Brief — Give the whole listing again, exactly as written.

Material for this exercise —
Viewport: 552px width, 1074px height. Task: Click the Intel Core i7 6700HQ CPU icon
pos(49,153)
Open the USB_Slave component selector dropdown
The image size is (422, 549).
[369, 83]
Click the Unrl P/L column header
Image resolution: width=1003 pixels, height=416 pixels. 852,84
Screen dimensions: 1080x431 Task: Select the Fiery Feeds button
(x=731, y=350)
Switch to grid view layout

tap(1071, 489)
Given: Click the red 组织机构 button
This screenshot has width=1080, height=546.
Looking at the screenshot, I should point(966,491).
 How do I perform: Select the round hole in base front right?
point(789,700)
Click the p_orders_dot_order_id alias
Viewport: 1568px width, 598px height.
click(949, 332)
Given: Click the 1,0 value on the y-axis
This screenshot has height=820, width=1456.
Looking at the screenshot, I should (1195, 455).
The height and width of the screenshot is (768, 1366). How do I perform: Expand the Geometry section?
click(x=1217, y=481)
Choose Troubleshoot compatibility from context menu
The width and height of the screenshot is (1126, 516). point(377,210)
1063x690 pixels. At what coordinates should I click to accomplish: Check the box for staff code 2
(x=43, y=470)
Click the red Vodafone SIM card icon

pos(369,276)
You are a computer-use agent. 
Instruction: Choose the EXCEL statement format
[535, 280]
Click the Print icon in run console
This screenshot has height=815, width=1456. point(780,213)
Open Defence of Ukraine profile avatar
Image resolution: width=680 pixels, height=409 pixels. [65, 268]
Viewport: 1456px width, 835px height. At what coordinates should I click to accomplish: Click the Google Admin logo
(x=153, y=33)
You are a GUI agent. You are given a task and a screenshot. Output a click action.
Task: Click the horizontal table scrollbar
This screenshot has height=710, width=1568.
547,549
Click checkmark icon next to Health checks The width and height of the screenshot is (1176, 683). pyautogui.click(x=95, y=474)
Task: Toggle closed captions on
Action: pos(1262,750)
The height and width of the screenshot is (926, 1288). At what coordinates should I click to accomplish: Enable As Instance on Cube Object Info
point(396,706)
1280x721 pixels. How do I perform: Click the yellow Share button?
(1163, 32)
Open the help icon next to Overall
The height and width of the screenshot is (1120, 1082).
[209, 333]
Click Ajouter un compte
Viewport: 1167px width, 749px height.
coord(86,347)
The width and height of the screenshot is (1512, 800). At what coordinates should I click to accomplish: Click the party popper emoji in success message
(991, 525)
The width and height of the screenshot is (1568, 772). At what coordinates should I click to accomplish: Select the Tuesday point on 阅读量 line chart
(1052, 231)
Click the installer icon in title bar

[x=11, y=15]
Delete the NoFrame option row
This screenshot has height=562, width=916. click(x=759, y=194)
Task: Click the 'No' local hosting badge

Solution to the exercise —
Viewport: 552px width, 1074px height. Task: Click the Intel Core i7 6700HQ CPU icon
pos(49,153)
Open the USB_Slave component selector dropdown
The image size is (422, 549).
[369, 83]
Click the Unrl P/L column header
Image resolution: width=1003 pixels, height=416 pixels. 852,84
Screen dimensions: 1080x431 Task: Select the Fiery Feeds button
(x=731, y=350)
Switch to grid view layout

tap(1071, 489)
Given: Click the red 组织机构 button
This screenshot has width=1080, height=546.
Looking at the screenshot, I should point(966,491).
 How do I perform: Select the round hole in base front right?
point(789,700)
Click the p_orders_dot_order_id alias
Viewport: 1568px width, 598px height.
click(949, 332)
Given: Click the 1,0 value on the y-axis
This screenshot has height=820, width=1456.
Looking at the screenshot, I should (1195, 455).
The height and width of the screenshot is (768, 1366). How do I perform: Expand the Geometry section?
click(x=1217, y=481)
Choose Troubleshoot compatibility from context menu
The width and height of the screenshot is (1126, 516). point(377,210)
1063x690 pixels. At what coordinates should I click to accomplish: Check the box for staff code 2
(x=43, y=470)
Click the red Vodafone SIM card icon

pos(369,276)
You are a computer-use agent. 
Instruction: Choose the EXCEL statement format
[535, 280]
Click the Print icon in run console
This screenshot has height=815, width=1456. point(780,213)
Open Defence of Ukraine profile avatar
Image resolution: width=680 pixels, height=409 pixels. [65, 268]
Viewport: 1456px width, 835px height. At what coordinates should I click to accomplish: Click the Google Admin logo
(x=153, y=33)
You are a GUI agent. You are given a task and a screenshot. Output a click action.
Task: Click the horizontal table scrollbar
This screenshot has height=710, width=1568.
547,549
Click checkmark icon next to Health checks The width and height of the screenshot is (1176, 683). pyautogui.click(x=95, y=474)
Task: Toggle closed captions on
Action: pos(1262,750)
The height and width of the screenshot is (926, 1288). At what coordinates should I click to accomplish: Enable As Instance on Cube Object Info
point(396,706)
1280x721 pixels. How do I perform: Click the yellow Share button?
(1163, 32)
Open the help icon next to Overall
The height and width of the screenshot is (1120, 1082).
[209, 333]
Click Ajouter un compte
Viewport: 1167px width, 749px height.
coord(86,347)
The width and height of the screenshot is (1512, 800). At what coordinates should I click to accomplish: Click the party popper emoji in success message
(991, 525)
The width and height of the screenshot is (1568, 772). At what coordinates should I click to accomplish: Select the Tuesday point on 阅读量 line chart
(1052, 231)
Click the installer icon in title bar

[x=11, y=15]
Delete the NoFrame option row
This screenshot has height=562, width=916. click(x=759, y=194)
Task: Click the 'No' local hosting badge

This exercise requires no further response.